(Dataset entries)
§

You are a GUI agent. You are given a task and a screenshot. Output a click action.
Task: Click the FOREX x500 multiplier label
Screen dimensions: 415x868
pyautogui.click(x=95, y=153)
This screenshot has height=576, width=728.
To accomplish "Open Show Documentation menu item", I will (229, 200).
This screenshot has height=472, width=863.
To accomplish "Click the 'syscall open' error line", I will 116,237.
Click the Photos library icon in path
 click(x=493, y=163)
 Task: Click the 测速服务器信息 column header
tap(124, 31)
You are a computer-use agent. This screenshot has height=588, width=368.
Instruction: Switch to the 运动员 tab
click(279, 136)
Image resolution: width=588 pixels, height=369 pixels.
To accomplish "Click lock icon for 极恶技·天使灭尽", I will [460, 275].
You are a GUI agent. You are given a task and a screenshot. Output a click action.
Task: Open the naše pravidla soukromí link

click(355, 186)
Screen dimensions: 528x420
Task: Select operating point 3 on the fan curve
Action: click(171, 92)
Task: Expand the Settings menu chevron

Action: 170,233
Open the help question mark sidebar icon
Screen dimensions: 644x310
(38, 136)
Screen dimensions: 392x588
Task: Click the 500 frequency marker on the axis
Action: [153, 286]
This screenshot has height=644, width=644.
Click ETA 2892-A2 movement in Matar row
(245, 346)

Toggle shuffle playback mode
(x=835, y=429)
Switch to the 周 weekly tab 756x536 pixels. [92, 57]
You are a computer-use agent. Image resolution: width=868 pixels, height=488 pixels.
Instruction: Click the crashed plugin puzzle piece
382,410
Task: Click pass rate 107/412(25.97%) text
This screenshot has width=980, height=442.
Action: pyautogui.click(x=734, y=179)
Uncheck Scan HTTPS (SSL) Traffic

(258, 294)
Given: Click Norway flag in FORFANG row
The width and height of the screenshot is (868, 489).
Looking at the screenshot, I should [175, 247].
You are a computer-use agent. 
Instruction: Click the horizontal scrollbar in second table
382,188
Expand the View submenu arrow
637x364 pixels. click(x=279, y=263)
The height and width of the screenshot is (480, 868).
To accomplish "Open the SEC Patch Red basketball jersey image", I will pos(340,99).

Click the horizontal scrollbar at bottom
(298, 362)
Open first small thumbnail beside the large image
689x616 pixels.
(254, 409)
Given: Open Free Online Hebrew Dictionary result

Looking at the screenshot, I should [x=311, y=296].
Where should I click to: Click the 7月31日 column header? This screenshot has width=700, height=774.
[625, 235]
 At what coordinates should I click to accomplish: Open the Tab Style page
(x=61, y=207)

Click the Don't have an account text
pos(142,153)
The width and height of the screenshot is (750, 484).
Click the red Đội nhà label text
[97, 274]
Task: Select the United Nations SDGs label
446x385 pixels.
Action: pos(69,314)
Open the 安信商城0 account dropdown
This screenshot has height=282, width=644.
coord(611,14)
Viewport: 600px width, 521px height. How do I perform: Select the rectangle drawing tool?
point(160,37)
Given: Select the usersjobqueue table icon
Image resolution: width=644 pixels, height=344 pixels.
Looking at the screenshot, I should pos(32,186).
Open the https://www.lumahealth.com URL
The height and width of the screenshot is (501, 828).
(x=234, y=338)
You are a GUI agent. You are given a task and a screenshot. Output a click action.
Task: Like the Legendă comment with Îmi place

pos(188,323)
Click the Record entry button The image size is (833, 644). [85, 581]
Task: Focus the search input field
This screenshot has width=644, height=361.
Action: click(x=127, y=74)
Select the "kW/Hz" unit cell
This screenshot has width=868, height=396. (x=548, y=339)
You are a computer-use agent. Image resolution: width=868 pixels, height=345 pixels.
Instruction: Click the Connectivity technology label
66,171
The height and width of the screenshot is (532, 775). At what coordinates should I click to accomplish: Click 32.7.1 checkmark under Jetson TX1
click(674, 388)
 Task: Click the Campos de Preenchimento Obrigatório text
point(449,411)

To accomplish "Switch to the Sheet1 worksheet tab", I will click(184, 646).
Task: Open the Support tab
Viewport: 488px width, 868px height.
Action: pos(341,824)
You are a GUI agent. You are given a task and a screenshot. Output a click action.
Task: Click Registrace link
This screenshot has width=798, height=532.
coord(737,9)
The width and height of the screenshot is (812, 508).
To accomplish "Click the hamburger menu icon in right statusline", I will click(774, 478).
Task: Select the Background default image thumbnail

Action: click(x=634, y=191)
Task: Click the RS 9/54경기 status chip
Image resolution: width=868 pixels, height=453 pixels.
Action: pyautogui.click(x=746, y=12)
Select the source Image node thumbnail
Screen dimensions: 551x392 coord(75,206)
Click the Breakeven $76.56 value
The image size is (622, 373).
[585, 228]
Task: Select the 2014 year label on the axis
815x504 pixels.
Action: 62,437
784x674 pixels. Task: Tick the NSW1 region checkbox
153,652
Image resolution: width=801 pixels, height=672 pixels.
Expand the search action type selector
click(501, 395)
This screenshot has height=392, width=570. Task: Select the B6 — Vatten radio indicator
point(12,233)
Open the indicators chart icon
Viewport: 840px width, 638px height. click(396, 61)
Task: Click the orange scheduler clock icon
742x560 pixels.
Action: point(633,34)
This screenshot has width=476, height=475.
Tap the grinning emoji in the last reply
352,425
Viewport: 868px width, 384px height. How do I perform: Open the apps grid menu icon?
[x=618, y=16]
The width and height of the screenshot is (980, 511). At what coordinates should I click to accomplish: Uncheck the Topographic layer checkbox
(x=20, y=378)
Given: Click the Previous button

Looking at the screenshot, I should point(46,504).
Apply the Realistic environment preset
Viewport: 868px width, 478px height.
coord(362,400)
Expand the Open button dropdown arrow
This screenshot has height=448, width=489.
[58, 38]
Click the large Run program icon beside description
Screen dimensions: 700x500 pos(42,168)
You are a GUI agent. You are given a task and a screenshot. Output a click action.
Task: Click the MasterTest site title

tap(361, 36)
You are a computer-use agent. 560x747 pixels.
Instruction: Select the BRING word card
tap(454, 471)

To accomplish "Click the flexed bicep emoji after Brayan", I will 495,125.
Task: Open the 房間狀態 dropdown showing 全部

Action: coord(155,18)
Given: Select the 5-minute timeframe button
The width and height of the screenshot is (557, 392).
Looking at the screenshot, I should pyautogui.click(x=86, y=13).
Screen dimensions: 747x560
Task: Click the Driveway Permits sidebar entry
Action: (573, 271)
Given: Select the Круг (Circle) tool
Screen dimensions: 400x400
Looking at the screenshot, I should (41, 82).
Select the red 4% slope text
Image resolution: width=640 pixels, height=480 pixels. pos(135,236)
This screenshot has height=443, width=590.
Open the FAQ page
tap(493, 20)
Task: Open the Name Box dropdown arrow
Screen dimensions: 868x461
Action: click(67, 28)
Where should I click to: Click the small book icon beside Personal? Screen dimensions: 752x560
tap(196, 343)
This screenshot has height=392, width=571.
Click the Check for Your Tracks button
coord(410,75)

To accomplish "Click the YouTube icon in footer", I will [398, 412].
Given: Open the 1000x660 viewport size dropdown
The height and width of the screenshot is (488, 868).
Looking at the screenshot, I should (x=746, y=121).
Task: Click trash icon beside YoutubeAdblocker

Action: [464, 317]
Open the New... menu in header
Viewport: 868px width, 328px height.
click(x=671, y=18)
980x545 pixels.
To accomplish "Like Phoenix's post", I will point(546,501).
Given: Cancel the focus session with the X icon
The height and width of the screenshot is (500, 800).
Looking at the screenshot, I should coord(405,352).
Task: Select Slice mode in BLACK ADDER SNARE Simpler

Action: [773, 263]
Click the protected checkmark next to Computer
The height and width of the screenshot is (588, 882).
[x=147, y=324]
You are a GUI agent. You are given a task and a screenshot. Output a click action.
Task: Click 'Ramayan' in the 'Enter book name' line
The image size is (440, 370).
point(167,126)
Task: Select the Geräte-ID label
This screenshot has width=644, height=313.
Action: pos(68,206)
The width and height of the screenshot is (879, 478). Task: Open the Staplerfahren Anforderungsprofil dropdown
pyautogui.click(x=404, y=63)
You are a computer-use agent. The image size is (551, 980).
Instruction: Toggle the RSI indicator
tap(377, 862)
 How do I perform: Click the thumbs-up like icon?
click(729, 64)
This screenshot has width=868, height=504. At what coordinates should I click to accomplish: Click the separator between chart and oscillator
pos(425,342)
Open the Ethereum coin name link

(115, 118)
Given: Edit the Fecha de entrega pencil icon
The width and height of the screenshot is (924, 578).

§

--- What the task requires ---
Could you copy exactly the line containing "This screenshot has width=868, height=504." and each line after it through the end of the records, and nothing else?

--- Solution to this task ---
This screenshot has width=868, height=504. At what coordinates should I click to accomplish: Click the separator between chart and oscillator
pos(425,342)
Open the Ethereum coin name link

(115, 118)
Given: Edit the Fecha de entrega pencil icon
The width and height of the screenshot is (924, 578).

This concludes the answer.